Can Massive Injections of Adult Literacy Education
Improve Children's Reading Skills?


February/March 2006
Tom Sticht, International Consultant in Adult Education

Data released in 2005 from the National Center for Education Statistics showing 30 years of National Assessment of Educational progress (NAEP) indicate that, from 1971 up to 2004, reading scores for 9-, 13-, and 17-year-olds were flat. Indeed, a patient in an intensive care unit whose health-monitoring indicators went as flat as the NAEP data would be declared dead!

Despite past failures to improve reading scores, today, as in the past, tens of billions of dollars are being spent on special programs to raise the literacy skills of children. Meanwhile expenditures for adult literacy education have been and still are trivial.

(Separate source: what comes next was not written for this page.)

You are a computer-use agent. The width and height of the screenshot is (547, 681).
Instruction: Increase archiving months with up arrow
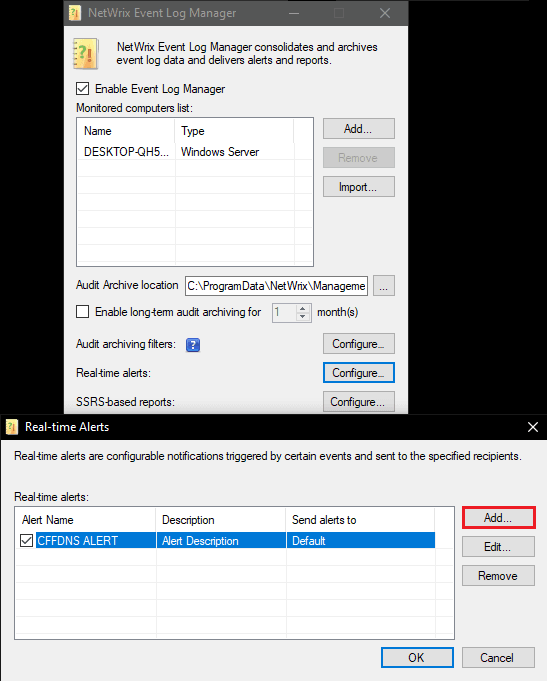pos(303,309)
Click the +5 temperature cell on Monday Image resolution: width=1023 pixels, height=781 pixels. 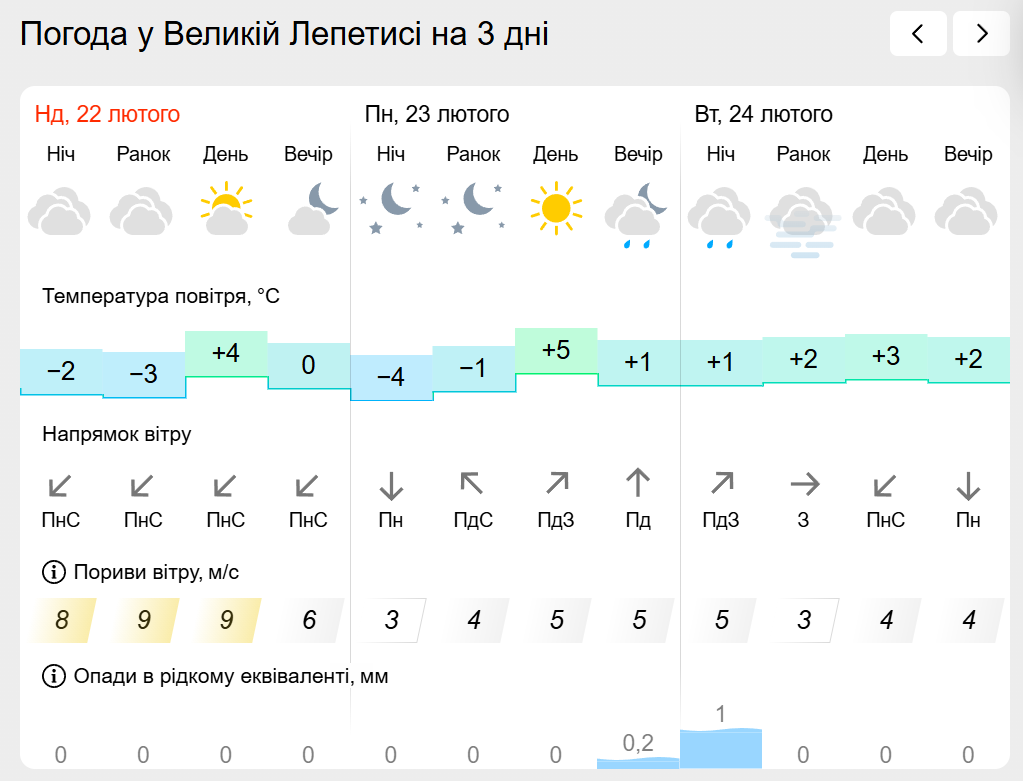tap(556, 351)
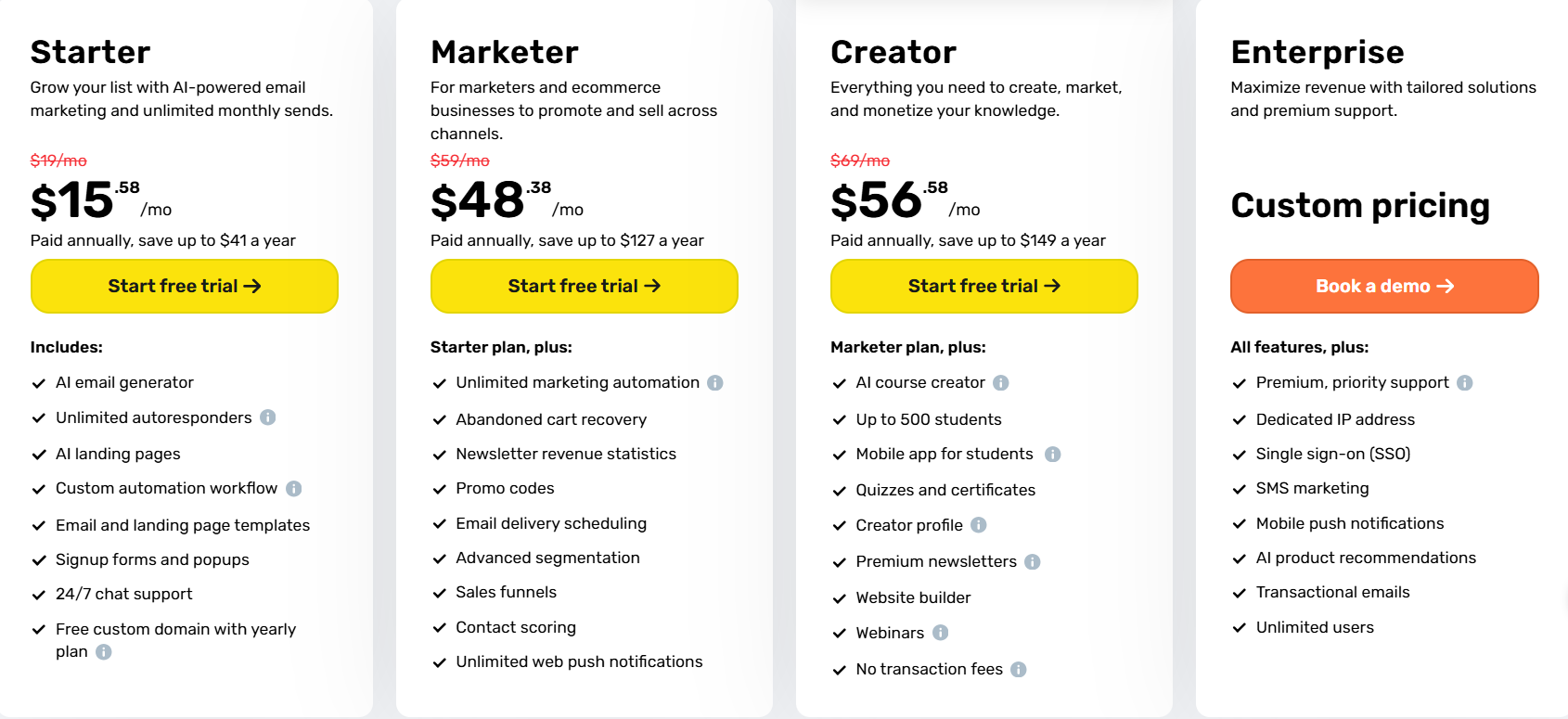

This goes on despite the fact that for the past 30 years the K-12 system has been graduating millions of young adults below the 20th and 10th percentiles of reading as measured by the NAEP, with no apparent improvement in the proficiency scores for students at these percentile ranks. Furthermore, there is little evidence that this can or will be turned around anytime soon.

It is extraordinary that policies that attempt "fix" children in the institutional settings of preschools or the public schools, and then return them to their debilitating home lives still command such massive amounts of funding, while there is great reluctance to acknowledge and meet the needs of the children's parents for continuing education. This situation prevails despite extensive research suggesting that, through the intergenerational transfer of language and literacy, serious investments in the education of adults could likely improve the educability of their children.

Given the data of the past 30 years, which indicate mostly failure to improve children's learning of language and literacy in the schools and up into adulthood - even those children at the 10th percentile - it seems that some new strategy for improving children's and hence adults' literacy is called for.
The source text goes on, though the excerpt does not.